Mais pour en revenir à notre propre enquête, l’affirmation ‘L’avenir du secteur IT m’inquiète’ apparaît comme la plus alarmante. Si, l’an dernier, 14% avaient répondu positivement, ce pourcentage a grimpé cette année à 27%, soit un quasi-doublement. Eh oui, à ce niveau également, l’IA entre en compte. Les tâches de programmation qui prenaient autrefois plusieurs semaines sont désormais prêtes en quelques heures. Où il fallait auparavant une petite équipe est désormais confié à un seul FTE. Songez aux propos du patron d’OpenAI,Sam Altman, sur le codage superhumain.
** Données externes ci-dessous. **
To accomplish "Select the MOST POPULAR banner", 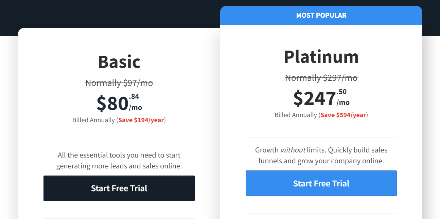I will pos(321,15).
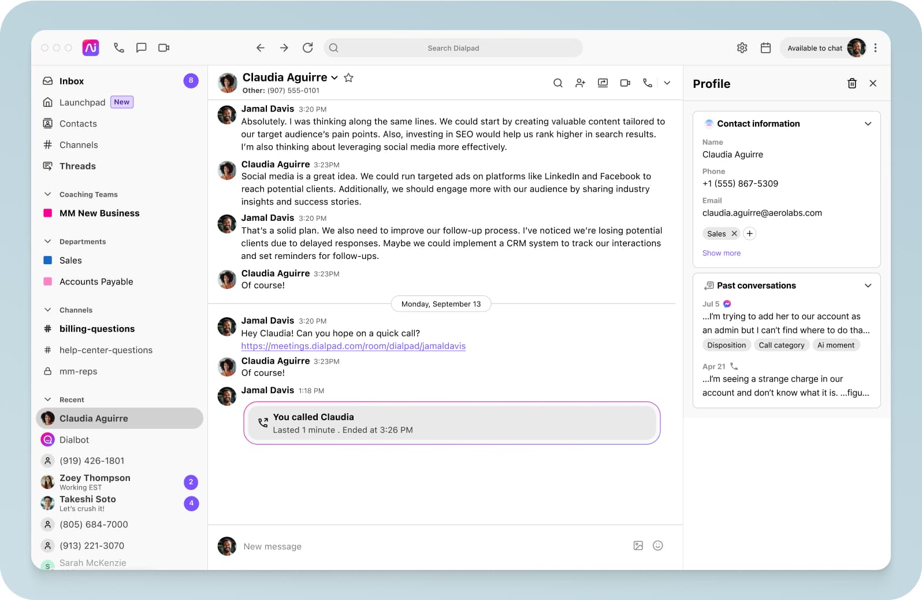Search within the Claudia Aguirre conversation
Image resolution: width=922 pixels, height=600 pixels.
557,83
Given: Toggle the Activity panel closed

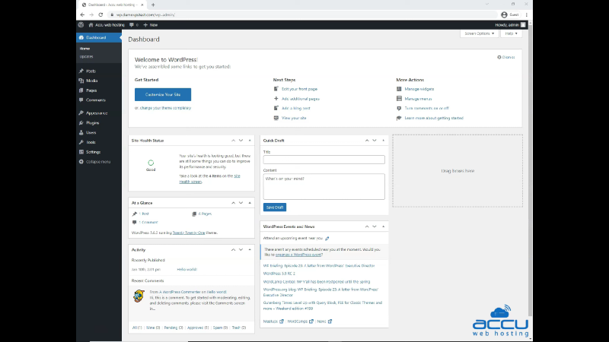Looking at the screenshot, I should pos(250,249).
Ce que l’on fait soi-même n’est plus forcément meilleur. Ou au CEO de Microsoft, Satya Nadella, qui indiquait récemment que 30% du code de l’entreprise sont maintenant générés par l’IA. L’on peut dès lors se poser à juste titre la question de savoir quel sera l’avenir du secteur IT. Personne ne le sait vraiment. Mais il est certain qu’il sera différent. Si l’on y ajoute les tensions géopolitiques, la guerre commerciale américaine et la volonté d’une plus grande souveraineté européenne (en matière de données), il est clair que l’IT est dans l’œil du cyclone. Et personne ne sait si la tempête va se calmer. Ni quand elle va s’arrêter et comment le calme reviendra après la tempête. Mais ce climat d’incertitude est bel et bien perceptible dans les conversations actuelles. La conclusion est pourtant limpide : la seule certitude est que nous devrons vivre longtemps encore dans l’incertitude.
Personne ne sait si la tempête va se calmer.